#### [WHAT YOU WILL DO]
The records follow. Count the lines holding "chart" and give only the number.

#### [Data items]

---------------

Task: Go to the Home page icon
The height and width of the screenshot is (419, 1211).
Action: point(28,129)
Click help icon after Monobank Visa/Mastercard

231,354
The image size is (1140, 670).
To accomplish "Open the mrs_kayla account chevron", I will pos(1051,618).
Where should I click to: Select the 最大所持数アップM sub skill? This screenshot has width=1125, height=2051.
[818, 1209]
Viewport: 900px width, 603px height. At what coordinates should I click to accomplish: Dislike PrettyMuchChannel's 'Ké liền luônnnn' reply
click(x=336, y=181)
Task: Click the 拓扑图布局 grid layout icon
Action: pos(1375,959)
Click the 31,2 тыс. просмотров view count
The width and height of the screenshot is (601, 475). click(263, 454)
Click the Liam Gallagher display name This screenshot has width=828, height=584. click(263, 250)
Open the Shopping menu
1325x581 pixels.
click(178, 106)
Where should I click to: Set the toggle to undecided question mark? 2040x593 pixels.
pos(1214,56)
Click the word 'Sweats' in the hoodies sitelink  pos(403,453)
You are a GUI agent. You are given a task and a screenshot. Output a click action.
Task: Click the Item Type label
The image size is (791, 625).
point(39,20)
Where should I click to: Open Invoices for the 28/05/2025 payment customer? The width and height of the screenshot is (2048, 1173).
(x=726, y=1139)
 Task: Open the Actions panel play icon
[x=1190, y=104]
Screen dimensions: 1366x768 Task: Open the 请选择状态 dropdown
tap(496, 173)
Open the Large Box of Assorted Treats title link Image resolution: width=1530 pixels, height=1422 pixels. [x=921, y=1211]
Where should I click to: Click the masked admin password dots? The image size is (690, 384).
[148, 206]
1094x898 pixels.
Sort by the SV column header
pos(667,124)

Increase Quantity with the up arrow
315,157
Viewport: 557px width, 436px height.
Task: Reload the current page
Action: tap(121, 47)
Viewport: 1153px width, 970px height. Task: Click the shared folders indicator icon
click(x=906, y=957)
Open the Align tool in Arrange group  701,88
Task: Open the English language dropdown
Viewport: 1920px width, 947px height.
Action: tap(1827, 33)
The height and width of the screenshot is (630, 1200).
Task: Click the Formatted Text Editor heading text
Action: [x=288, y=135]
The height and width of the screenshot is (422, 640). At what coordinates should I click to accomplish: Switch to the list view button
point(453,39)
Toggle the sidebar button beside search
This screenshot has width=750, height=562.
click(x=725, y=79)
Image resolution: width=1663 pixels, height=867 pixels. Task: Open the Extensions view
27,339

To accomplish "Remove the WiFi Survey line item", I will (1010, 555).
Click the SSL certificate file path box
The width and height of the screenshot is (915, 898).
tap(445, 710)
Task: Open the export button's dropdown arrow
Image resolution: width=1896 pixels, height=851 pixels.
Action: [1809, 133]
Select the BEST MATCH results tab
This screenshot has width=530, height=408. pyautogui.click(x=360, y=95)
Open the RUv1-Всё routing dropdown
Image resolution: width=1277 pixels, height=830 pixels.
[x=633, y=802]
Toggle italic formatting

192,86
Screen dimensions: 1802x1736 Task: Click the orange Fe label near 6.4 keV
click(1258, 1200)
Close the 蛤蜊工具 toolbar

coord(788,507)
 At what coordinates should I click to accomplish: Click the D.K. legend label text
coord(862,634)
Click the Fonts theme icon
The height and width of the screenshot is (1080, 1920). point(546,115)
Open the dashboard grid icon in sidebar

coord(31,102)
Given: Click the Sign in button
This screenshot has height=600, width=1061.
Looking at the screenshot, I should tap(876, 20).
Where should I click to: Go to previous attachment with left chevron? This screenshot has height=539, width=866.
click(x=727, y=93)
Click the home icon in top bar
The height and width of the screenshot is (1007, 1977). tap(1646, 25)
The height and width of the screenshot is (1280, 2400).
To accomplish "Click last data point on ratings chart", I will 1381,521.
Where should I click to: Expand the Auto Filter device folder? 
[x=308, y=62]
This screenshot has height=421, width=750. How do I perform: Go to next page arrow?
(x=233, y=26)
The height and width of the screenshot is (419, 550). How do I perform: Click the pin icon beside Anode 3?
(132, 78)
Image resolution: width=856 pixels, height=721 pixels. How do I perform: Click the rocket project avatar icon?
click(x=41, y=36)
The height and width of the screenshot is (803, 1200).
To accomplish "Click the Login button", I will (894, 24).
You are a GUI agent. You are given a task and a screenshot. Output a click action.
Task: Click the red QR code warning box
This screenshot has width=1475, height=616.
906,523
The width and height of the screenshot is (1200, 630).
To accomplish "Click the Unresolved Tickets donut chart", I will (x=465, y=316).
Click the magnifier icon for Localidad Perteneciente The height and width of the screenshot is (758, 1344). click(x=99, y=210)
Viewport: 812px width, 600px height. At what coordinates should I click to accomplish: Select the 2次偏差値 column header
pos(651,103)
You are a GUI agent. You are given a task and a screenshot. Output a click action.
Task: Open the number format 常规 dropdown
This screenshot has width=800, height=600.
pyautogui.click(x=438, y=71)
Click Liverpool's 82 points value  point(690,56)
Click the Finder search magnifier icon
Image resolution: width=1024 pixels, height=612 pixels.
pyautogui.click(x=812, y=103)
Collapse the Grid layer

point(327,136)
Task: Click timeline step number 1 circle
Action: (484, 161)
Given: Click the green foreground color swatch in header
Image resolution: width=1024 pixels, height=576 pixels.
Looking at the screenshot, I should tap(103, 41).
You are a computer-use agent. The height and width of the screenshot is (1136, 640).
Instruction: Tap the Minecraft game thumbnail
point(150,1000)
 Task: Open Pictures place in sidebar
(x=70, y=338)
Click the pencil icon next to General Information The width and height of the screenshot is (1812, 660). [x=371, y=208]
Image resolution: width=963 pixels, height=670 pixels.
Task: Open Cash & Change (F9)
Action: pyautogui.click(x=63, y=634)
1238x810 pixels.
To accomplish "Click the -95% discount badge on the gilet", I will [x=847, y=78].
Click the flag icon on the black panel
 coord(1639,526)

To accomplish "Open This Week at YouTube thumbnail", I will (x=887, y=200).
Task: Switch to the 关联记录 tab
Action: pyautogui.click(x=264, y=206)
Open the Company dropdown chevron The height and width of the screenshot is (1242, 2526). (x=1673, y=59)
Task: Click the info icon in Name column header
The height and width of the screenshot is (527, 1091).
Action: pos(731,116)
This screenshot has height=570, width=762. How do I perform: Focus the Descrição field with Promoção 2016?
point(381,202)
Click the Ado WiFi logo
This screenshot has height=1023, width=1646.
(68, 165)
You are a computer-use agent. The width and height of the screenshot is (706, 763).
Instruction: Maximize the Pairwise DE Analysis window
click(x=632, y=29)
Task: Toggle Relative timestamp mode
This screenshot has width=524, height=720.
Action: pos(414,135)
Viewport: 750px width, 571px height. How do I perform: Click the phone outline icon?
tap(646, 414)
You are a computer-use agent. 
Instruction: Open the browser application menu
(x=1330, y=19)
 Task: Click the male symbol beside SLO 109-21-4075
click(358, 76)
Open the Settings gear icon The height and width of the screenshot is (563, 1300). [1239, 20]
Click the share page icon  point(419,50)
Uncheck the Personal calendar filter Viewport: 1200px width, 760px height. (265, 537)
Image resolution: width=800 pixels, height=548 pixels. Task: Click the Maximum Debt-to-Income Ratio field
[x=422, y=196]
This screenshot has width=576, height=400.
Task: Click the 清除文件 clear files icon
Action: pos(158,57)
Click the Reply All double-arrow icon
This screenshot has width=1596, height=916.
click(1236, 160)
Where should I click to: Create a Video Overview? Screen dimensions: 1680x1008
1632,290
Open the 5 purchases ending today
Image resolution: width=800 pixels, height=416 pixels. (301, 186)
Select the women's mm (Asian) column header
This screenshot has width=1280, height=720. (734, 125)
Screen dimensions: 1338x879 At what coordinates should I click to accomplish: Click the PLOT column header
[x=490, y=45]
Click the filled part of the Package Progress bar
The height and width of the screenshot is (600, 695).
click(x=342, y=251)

---------------

#### [EXPECTED ANSWER]
2